Collected data
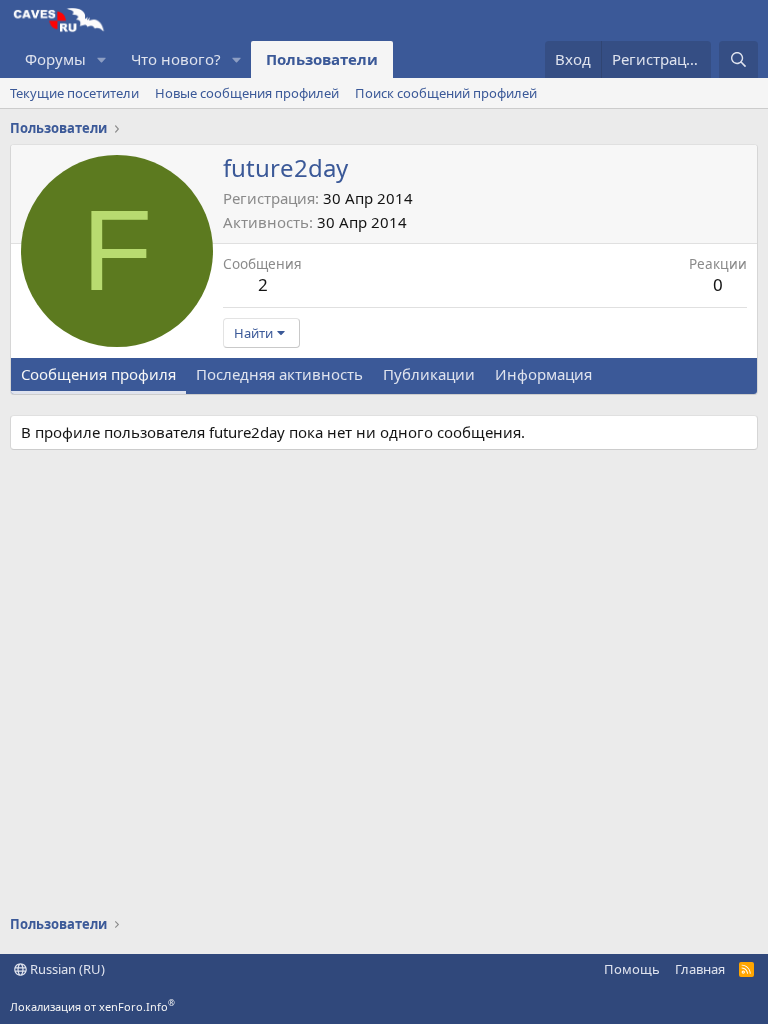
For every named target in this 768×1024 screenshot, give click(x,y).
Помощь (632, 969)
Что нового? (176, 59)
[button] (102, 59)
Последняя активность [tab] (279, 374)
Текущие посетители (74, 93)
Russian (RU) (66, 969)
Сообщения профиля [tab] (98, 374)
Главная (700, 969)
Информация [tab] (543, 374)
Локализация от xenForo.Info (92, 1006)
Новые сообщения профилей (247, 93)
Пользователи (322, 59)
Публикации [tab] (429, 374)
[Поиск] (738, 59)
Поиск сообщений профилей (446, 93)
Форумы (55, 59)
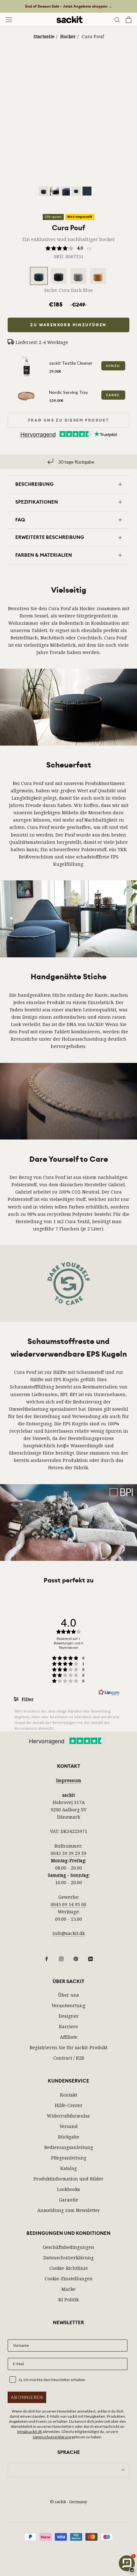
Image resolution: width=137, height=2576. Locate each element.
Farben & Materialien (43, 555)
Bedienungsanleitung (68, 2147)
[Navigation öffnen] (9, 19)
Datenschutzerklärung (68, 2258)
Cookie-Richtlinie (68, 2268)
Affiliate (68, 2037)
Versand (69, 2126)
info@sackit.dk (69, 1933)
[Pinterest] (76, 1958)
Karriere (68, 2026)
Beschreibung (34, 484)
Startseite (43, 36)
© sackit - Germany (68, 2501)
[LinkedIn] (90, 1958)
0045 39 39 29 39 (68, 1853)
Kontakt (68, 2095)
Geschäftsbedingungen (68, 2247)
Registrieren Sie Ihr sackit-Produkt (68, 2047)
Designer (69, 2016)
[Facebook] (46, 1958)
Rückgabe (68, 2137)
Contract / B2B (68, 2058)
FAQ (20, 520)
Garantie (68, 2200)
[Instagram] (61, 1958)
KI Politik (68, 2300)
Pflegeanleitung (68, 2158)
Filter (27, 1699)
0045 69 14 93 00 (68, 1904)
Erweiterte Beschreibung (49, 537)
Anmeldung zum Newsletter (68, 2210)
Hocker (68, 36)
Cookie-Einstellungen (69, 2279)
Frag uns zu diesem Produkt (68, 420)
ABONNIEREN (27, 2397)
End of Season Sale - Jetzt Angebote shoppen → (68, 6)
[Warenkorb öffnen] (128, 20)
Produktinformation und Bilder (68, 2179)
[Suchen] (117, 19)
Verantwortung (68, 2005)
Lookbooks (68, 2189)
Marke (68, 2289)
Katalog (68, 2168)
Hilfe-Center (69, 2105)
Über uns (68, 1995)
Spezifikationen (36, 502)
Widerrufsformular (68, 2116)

### Task to carry out
In the answer, the entries should be restated verbatim, with all pictures omitted.

### Output of the exercise
For every named target in this 768×1024 screenshot, give click(x,y).
Помощь (632, 969)
Что нового? (176, 59)
[button] (102, 59)
Последняя активность [tab] (279, 374)
Текущие посетители (74, 93)
Russian (RU) (66, 969)
Сообщения профиля [tab] (98, 374)
Главная (700, 969)
Информация [tab] (543, 374)
Локализация от xenForo.Info (92, 1006)
Новые сообщения профилей (247, 93)
Пользователи (322, 59)
Публикации [tab] (429, 374)
[Поиск] (738, 59)
Поиск сообщений профилей (446, 93)
Форумы (55, 59)
Image resolution: width=137, height=2576. Locate each element.
Farben & Materialien (43, 555)
Bedienungsanleitung (68, 2147)
[Navigation öffnen] (9, 19)
Datenschutzerklärung (68, 2258)
Cookie-Richtlinie (68, 2268)
Affiliate (68, 2037)
Versand (69, 2126)
info@sackit.dk (69, 1933)
[Pinterest] (76, 1958)
Karriere (68, 2026)
Beschreibung (34, 484)
Startseite (43, 36)
© sackit - Germany (68, 2501)
[LinkedIn] (90, 1958)
0045 39 39 29 39 (68, 1853)
Kontakt (68, 2095)
Geschäftsbedingungen (68, 2247)
Registrieren Sie Ihr sackit-Produkt (68, 2047)
Designer (69, 2016)
[Facebook] (46, 1958)
Rückgabe (68, 2137)
Contract / B2B (68, 2058)
FAQ (20, 520)
Garantie (68, 2200)
[Instagram] (61, 1958)
KI Politik (68, 2300)
Pflegeanleitung (68, 2158)
Filter (27, 1699)
0045 69 14 93 00 (68, 1904)
Erweiterte Beschreibung (49, 537)
Anmeldung zum Newsletter (68, 2210)
Hocker (68, 36)
Cookie-Einstellungen (69, 2279)
Frag uns zu diesem Produkt (68, 420)
ABONNIEREN (27, 2397)
End of Season Sale - Jetzt Angebote shoppen → (68, 6)
[Warenkorb öffnen] (128, 20)
Produktinformation und Bilder (68, 2179)
[Suchen] (117, 19)
Verantwortung (68, 2005)
Lookbooks (68, 2189)
Marke (68, 2289)
Katalog (68, 2168)
Hilfe-Center (69, 2105)
Über uns (68, 1995)
Spezifikationen (36, 502)
Widerrufsformular (68, 2116)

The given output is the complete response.